Return of normal conduction after paroxysmal heart block. Report of a case with major discordance of electrophysiological and pathological findings.

Abstract
This report describes a 52-year-old male with paroxysmal heart block as well as left and right bundle branch block, resulting in Stokes-Adams attacks. The patient experienced a return to 1:1 atrioventricular (A-V) conduction with narrow QRS within 48 hours of the attacks and heart block never recurred. Electrophysiological studies three weeks later revealed a narrow QRS, a normal H-V interval (36 msec), 1:1 A-V conduction up to an atrial paced rate of 210 beats/min, and normal refractory periods with atrial extrastimulus techniques (His-Purkinje system refractory periods less than 370 msec). The patient died from a cerebral embolus incurred during diagnostic left heart catheterization two days after electrophysiological studies.
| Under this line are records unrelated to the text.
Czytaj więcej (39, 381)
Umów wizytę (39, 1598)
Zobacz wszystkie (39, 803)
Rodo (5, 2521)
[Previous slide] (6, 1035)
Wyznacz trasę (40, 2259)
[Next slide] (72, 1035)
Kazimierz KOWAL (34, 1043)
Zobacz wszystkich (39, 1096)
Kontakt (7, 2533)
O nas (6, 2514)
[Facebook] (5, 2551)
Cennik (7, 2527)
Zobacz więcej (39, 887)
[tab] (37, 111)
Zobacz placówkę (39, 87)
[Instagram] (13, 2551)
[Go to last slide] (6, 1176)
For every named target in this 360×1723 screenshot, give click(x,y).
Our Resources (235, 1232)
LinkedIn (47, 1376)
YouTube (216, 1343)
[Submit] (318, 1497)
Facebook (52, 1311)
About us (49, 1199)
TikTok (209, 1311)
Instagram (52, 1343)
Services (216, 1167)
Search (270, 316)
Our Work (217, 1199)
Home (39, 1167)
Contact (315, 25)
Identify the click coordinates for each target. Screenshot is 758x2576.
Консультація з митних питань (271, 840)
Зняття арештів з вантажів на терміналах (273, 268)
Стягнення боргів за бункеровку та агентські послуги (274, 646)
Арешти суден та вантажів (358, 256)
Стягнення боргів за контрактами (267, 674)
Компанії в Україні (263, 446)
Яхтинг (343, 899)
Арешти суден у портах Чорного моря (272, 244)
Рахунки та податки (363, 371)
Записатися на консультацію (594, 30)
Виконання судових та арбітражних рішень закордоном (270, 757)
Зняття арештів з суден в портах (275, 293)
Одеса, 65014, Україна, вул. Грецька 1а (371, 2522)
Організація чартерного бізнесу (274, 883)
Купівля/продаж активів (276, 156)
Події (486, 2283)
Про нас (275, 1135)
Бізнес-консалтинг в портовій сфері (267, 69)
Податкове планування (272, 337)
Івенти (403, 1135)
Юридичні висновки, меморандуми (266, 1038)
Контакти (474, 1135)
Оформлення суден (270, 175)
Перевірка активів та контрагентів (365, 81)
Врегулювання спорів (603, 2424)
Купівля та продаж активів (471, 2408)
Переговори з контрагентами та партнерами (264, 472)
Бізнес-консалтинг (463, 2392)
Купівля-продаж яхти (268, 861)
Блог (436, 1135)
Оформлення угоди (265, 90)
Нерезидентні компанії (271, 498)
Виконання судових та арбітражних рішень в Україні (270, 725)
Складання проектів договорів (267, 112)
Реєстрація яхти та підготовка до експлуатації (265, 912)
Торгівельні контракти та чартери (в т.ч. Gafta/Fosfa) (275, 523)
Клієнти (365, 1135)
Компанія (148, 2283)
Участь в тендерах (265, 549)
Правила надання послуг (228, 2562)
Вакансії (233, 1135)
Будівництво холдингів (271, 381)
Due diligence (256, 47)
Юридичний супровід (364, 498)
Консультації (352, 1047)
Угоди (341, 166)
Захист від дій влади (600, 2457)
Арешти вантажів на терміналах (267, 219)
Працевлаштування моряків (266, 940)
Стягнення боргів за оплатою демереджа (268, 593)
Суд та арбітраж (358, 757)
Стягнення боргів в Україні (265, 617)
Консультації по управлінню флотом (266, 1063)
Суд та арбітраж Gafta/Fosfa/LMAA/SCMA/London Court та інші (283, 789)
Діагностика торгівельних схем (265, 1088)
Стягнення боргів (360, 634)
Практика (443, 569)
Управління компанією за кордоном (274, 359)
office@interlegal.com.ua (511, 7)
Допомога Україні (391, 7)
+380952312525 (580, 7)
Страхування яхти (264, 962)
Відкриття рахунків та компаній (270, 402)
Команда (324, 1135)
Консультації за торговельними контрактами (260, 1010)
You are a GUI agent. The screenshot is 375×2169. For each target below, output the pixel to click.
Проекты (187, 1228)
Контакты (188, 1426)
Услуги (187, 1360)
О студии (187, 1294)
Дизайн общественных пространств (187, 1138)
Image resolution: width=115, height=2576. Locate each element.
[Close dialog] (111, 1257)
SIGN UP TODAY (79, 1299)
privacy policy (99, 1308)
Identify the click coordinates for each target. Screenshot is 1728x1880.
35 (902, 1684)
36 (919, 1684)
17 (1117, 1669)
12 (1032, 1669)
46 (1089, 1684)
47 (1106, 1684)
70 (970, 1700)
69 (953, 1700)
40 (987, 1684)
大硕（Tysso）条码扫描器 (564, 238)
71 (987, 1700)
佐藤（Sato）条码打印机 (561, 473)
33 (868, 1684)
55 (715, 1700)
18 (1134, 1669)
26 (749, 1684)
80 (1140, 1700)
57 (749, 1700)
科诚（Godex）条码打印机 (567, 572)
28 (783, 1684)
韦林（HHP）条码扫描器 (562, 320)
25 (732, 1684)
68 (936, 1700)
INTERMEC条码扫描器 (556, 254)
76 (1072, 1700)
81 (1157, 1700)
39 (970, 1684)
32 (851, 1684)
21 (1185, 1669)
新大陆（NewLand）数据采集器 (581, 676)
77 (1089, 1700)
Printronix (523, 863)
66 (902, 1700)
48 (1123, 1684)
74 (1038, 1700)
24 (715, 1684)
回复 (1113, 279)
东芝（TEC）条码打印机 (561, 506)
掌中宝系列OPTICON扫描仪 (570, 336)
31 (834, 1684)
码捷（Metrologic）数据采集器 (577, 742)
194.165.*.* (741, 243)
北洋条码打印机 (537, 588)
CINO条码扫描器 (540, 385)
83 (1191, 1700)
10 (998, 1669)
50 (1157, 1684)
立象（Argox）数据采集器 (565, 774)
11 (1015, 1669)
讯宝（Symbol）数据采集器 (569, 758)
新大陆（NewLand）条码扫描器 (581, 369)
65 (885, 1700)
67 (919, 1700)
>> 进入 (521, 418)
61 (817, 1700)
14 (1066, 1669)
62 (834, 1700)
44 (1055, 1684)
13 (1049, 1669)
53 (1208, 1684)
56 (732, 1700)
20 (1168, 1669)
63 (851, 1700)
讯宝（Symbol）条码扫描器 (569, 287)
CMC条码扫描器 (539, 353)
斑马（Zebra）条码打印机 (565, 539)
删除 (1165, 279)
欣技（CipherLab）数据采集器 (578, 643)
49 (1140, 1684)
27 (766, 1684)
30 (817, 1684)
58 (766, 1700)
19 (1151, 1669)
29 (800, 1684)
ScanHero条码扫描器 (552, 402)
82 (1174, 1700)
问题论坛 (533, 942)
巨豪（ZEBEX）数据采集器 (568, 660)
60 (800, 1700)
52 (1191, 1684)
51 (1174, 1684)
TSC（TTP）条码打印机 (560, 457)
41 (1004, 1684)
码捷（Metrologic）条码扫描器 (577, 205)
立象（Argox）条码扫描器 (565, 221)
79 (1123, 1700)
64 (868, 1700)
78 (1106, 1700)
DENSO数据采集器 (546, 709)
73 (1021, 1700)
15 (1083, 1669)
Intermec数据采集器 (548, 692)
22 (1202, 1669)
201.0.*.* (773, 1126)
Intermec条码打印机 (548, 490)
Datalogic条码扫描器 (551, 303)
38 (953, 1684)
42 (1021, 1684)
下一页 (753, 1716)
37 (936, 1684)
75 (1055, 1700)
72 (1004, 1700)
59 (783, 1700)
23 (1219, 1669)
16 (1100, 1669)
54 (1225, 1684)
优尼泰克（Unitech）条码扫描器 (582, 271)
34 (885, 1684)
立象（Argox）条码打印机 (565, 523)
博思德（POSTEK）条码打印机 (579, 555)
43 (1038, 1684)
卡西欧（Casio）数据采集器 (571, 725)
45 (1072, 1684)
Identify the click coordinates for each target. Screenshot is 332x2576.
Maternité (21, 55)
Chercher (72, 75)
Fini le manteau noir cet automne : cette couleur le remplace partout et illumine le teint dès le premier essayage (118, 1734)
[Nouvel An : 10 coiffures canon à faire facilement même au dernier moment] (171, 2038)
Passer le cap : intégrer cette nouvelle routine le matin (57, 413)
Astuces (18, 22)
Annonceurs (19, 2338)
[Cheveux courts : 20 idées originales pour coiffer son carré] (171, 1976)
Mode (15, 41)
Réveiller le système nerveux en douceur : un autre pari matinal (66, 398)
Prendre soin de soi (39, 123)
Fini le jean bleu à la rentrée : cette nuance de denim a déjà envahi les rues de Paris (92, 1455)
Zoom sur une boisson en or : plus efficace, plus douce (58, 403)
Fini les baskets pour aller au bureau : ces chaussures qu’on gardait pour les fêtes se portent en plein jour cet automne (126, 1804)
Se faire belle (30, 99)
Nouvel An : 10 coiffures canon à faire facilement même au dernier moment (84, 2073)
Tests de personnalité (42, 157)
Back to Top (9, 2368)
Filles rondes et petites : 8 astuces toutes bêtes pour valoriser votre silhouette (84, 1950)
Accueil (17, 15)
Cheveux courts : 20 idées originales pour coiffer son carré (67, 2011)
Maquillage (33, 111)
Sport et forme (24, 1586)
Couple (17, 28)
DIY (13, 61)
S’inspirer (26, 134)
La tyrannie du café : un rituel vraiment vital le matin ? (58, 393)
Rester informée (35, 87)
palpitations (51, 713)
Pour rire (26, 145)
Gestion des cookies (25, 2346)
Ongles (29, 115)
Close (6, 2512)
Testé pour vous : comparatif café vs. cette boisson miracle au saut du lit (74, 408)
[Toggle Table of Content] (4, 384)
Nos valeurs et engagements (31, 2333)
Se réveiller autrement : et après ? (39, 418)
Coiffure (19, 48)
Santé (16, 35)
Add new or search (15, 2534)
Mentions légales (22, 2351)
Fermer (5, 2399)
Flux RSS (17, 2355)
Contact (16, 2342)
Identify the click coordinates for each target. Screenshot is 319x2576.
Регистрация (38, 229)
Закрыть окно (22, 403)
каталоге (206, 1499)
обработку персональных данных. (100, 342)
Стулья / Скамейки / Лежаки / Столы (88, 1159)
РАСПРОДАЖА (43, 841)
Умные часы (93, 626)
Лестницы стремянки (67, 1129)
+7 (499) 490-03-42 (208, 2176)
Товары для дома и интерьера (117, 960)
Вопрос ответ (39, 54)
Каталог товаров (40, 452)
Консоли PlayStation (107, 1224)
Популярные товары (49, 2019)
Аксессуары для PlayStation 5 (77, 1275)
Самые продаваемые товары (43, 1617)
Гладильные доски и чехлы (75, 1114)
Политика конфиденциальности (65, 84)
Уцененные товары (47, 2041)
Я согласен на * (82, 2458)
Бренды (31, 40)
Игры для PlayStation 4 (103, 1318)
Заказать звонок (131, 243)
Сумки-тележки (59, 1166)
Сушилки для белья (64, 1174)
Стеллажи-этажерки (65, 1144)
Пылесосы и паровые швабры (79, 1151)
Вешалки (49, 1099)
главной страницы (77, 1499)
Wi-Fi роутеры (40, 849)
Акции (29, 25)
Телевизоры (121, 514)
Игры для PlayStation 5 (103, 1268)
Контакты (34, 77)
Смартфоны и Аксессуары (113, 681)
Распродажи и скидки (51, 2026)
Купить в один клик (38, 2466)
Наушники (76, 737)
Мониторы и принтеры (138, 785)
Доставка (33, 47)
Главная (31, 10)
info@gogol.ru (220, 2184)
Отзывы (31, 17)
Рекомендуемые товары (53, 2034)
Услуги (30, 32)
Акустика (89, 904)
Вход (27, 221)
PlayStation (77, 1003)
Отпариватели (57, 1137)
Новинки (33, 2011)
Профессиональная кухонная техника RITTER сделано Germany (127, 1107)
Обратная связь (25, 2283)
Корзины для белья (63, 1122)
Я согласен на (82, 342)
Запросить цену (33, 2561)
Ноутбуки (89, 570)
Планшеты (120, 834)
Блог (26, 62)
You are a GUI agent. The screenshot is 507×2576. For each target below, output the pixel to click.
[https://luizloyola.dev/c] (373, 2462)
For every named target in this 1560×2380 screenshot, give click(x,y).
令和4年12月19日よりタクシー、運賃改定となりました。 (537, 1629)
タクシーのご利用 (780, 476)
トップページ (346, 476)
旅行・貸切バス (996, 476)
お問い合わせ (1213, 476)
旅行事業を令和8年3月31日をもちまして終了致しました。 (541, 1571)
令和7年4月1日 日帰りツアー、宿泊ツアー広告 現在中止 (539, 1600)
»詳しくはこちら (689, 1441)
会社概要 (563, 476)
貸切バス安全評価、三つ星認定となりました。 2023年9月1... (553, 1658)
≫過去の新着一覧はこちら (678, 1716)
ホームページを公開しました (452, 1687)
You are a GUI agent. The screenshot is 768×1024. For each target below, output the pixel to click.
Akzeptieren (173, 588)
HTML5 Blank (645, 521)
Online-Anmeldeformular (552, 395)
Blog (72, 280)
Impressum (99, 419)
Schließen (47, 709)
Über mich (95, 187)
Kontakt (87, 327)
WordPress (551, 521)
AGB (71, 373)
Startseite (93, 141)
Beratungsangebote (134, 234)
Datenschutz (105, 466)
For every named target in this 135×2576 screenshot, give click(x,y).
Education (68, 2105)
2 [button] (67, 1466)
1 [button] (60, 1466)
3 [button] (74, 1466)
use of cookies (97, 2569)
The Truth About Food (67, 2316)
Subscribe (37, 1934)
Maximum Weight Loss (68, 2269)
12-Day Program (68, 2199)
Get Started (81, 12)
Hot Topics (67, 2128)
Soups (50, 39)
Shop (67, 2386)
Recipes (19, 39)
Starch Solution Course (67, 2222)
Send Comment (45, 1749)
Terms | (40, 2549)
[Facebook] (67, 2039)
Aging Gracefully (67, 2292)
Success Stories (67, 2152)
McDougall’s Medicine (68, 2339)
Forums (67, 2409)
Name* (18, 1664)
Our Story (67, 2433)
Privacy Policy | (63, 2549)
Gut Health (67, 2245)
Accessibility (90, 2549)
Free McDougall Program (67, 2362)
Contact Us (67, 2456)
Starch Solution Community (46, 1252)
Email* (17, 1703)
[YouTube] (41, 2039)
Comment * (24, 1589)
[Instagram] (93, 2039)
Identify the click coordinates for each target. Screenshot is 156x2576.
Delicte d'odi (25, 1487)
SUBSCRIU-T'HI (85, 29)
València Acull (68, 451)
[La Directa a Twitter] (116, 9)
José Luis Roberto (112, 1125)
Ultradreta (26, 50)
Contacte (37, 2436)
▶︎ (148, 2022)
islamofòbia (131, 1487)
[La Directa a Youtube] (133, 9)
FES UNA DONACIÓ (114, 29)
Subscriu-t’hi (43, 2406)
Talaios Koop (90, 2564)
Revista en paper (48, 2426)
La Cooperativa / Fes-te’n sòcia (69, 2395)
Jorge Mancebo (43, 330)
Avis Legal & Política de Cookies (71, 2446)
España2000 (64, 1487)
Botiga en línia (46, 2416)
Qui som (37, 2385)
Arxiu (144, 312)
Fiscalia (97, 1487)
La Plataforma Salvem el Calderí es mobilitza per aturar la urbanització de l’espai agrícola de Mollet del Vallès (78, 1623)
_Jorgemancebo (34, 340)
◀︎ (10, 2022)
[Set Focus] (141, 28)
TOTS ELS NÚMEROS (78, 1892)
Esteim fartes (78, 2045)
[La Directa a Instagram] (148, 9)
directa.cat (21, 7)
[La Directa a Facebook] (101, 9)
Postmortem examination revealed calcific aortic stenosis with calcific impingement upon the pars membranacea resulting in compression of the distal His bundle and marked disruption of the proximal portions of both bundle branches. This report documents a major limitation of electrophysiological studies, this limitation being that these studies may be totally normal on one occasion in a patient with pathologically significant chronic conduction disease, which may become clinically manifest on another occasion.